Sebelumnya, Juru Bicara KPK Febri Diansyah menyatakan tak ada alasan bagi Sjamsul dan Itjih tak menghadiri panggilan pemeriksaan. Sebab, tim lembaga antirasuah sudah mengirimkan surat pemanggilan ke lima alamat rumah milik Sjamsul dan Itjih di Indonesia dan Singapura.
Febri mengatakan, untuk alamat di Indonesia, tim KPK mengirimkan surat panggilan pemeriksaan ke rumah para tersangka di Simprug, Grogol Selatan, Kebayoran, Jakarta Selatan sejak Kamis, 20 Juni 2019.
"Untuk alamat di Singapura, KPK mengirimkan surat panggilan pemeriksaan melalui Kedutaan Besar Republik Indonesia, ke empat alamat, sejak Jumat, 21 Juni 2019, yaitu: 20 Cluny Road; Giti Tire Plt. Ltd. (Head Office) 150 Beach Road, Gateway West; 9 Oxley Rise, The Oaxley dan 18C Chatsworth Rd," tutur Febri kemarin.
Selain mengantarkan surat panggilan pemeriksaan tersebut, KPK juga meminta Kedutaan Besar Republik Indonesia mengumumkannya di papan pengumuman kantor KBRI Singapura. "Upaya pemanggilan tersangka juga dilakukan dengan bantuan Corrupt Practices Investigation Bureau (CPIB), Singapura," ujar Febri.

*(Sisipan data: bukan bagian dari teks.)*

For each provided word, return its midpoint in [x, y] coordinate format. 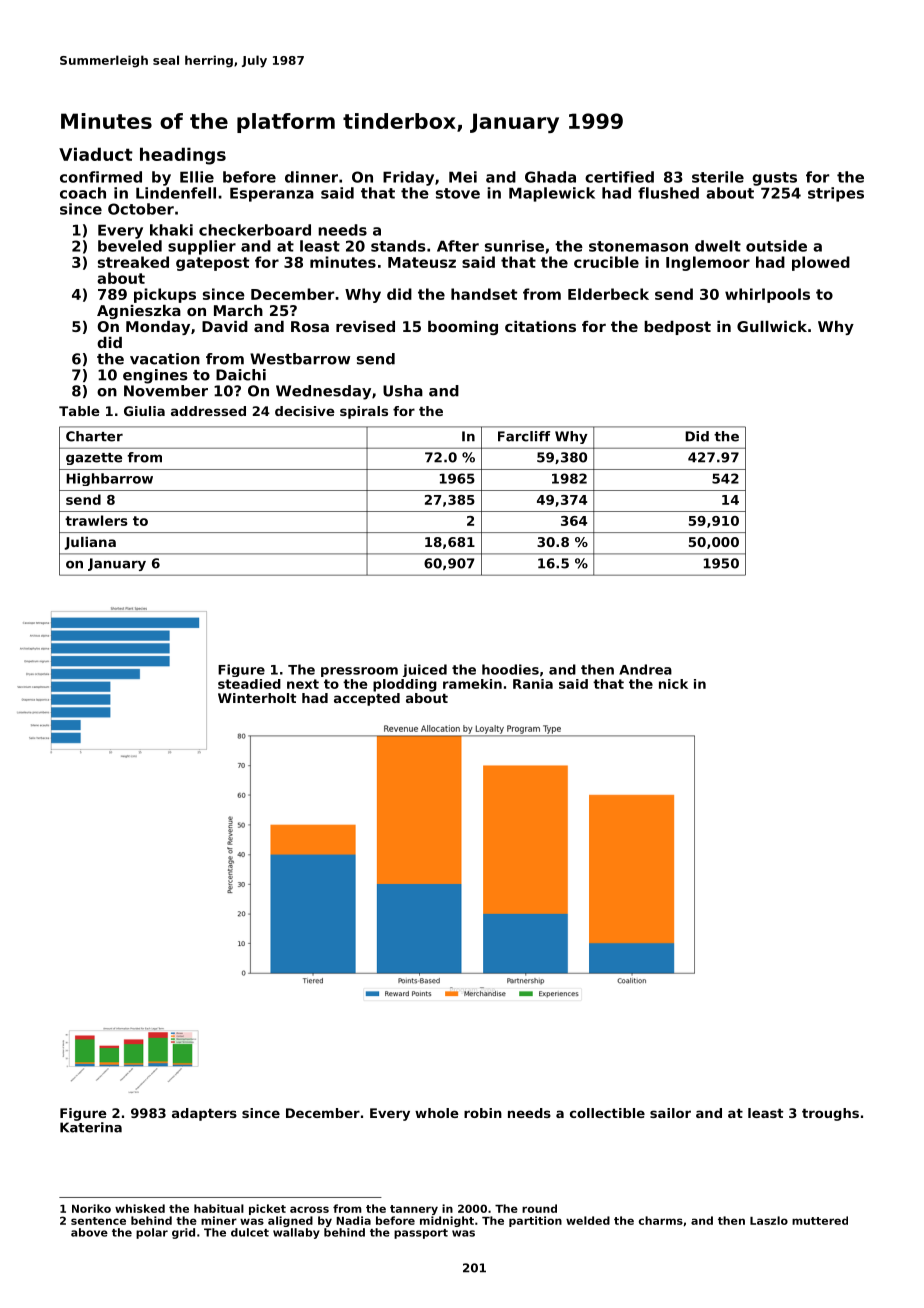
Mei [463, 177]
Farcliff [524, 436]
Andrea [645, 669]
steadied [249, 684]
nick [673, 684]
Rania [533, 684]
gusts [774, 179]
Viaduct [96, 154]
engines [155, 376]
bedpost [677, 328]
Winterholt [257, 698]
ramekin [472, 684]
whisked [140, 1208]
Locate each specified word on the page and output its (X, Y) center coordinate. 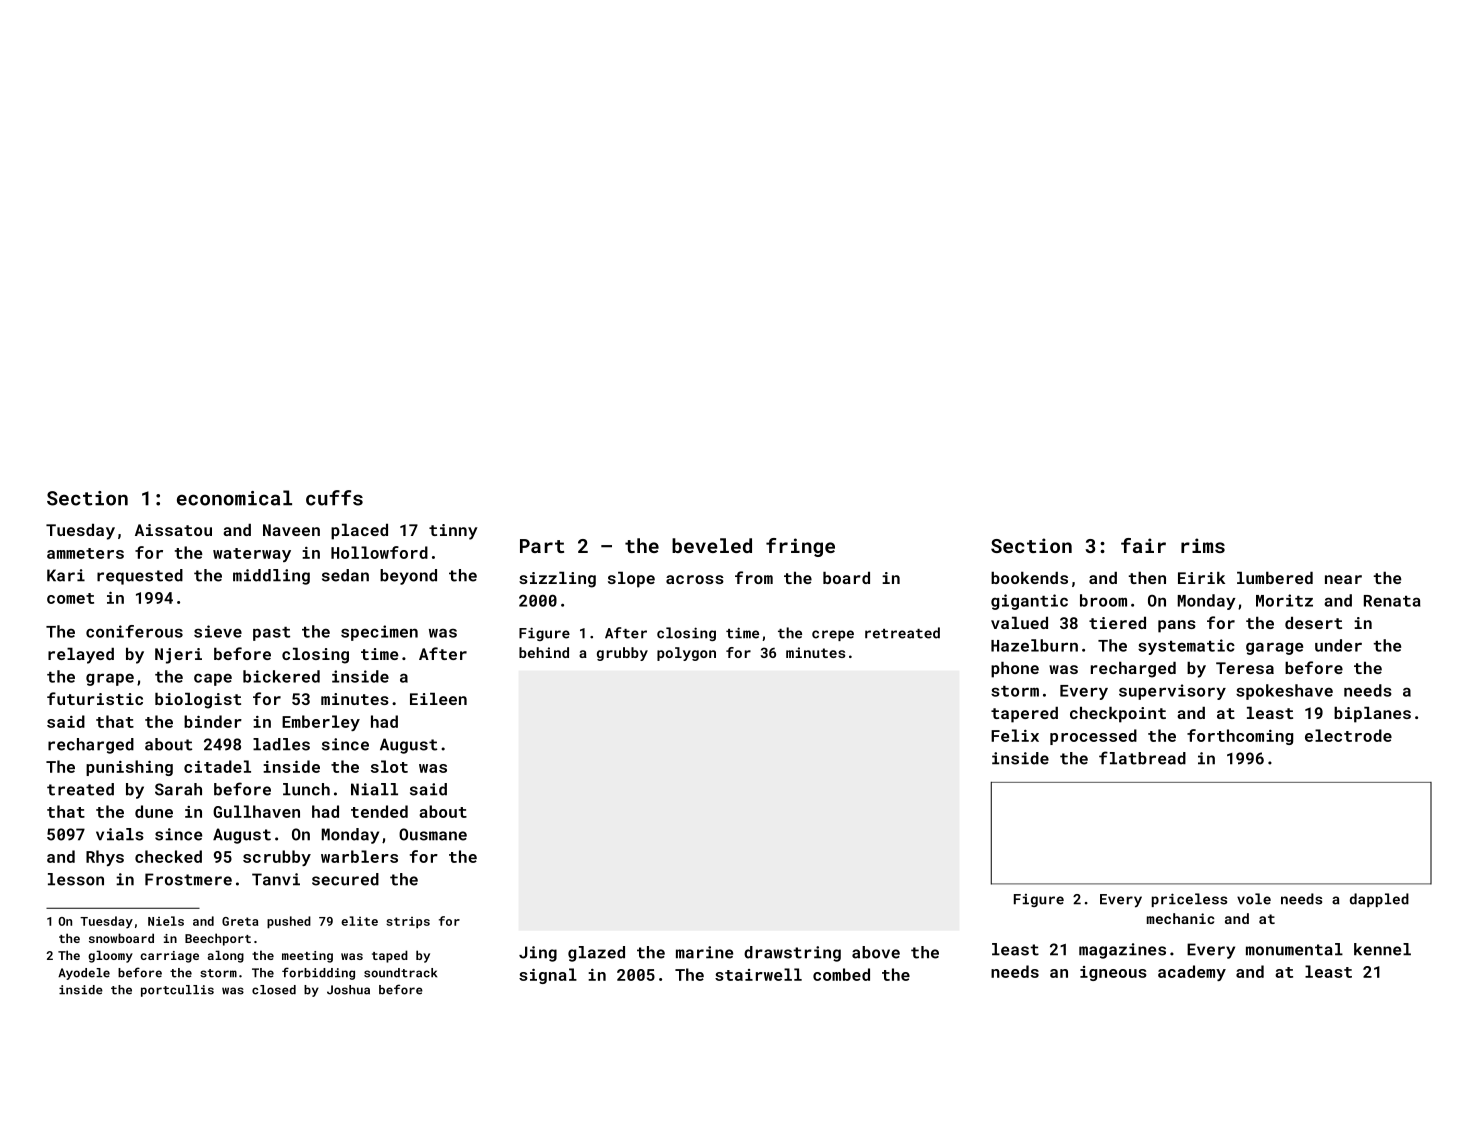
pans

Sjamsul dan Itjih diduga melakukan misrepresentasi terkait dengan piutang petani petambak sebesar Rp4,8 triliun. Misrepresentasi tersebut diduga telah mengakibatkan kerugian keuangan negara sebesar Rp4,58 triliun.
Pasalnya, saat dilakukan Financial Due Dilligence (FDD) dan Legal Due Dilligence (LDD) disimpulkan bahwa aset tersebut tergolong macet dan hanya memiliki hak tagih sebesar Rp220 miliar.
Atas perbuatan tersebut, keduanya disangka melanggar Pasal 2 ayat (1) atau Pasal 3 Undang-undang Nomor 31 Tahun 1999 sebagaimana telah diubah dengan Undang-undang Nomor 20 Tahun 2001 tentang Pemberantasan Tindak Pidana Korupsi juncto Pasal 55 ayat (1) ke-1 KUHP.